→ Activity
Select every line below containing the word "computer".
******
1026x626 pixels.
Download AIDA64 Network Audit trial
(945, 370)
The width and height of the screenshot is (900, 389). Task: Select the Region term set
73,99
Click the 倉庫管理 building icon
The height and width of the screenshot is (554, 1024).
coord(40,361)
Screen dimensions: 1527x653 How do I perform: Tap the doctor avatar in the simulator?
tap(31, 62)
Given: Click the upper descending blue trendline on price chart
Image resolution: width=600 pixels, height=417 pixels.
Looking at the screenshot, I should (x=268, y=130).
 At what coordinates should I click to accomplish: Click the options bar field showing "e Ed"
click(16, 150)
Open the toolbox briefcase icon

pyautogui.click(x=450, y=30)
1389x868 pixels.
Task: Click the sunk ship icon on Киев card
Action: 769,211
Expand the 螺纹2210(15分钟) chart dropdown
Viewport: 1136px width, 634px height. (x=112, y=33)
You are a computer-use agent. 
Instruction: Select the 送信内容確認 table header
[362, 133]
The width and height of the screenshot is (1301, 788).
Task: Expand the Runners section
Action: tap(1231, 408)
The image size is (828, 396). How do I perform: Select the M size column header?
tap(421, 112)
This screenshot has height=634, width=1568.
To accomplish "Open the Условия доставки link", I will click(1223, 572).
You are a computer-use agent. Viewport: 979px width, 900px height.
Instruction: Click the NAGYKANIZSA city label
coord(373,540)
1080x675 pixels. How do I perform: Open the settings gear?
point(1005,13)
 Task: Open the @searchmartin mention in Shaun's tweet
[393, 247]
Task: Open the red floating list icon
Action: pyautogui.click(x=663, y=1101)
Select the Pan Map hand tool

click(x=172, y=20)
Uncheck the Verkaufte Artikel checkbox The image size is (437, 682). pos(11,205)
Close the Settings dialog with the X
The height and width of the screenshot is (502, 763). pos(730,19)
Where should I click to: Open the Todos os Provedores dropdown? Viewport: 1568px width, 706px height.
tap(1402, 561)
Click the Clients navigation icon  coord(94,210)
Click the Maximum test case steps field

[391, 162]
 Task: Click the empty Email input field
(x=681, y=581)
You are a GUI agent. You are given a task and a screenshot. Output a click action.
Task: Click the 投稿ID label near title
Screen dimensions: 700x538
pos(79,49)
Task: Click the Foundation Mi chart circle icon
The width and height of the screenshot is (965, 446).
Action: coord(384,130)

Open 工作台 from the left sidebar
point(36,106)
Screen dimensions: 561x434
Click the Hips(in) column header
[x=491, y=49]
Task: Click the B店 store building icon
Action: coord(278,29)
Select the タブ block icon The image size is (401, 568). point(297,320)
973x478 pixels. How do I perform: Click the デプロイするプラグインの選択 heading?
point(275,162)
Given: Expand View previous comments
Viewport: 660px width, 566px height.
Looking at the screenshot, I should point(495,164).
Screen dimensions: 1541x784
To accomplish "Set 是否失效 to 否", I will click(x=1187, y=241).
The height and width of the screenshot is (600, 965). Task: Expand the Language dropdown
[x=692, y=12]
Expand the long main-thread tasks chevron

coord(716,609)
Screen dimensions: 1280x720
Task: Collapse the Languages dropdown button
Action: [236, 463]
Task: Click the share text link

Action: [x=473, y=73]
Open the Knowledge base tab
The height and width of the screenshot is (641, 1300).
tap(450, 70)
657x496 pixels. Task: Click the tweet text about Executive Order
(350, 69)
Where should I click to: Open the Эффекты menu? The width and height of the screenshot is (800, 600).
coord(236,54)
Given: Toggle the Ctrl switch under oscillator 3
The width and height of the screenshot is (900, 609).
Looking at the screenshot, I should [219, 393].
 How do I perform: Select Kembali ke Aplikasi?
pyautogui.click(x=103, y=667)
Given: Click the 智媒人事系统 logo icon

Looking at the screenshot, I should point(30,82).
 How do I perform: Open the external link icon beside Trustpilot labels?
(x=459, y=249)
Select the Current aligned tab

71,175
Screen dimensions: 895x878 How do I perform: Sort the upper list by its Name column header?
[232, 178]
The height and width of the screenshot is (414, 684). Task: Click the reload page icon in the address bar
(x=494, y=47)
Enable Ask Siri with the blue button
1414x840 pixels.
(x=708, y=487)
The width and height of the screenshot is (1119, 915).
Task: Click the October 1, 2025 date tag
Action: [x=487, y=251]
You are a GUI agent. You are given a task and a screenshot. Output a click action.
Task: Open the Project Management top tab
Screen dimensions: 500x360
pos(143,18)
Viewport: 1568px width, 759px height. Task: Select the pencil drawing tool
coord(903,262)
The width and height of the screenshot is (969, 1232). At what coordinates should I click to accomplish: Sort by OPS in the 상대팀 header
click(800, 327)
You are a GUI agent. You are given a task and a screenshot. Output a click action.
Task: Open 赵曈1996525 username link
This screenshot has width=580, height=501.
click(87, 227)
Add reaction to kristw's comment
******
→ Result for this task
You are a computer-use agent. 
You are a computer-use agent. Viewport: 979px width, 900px height.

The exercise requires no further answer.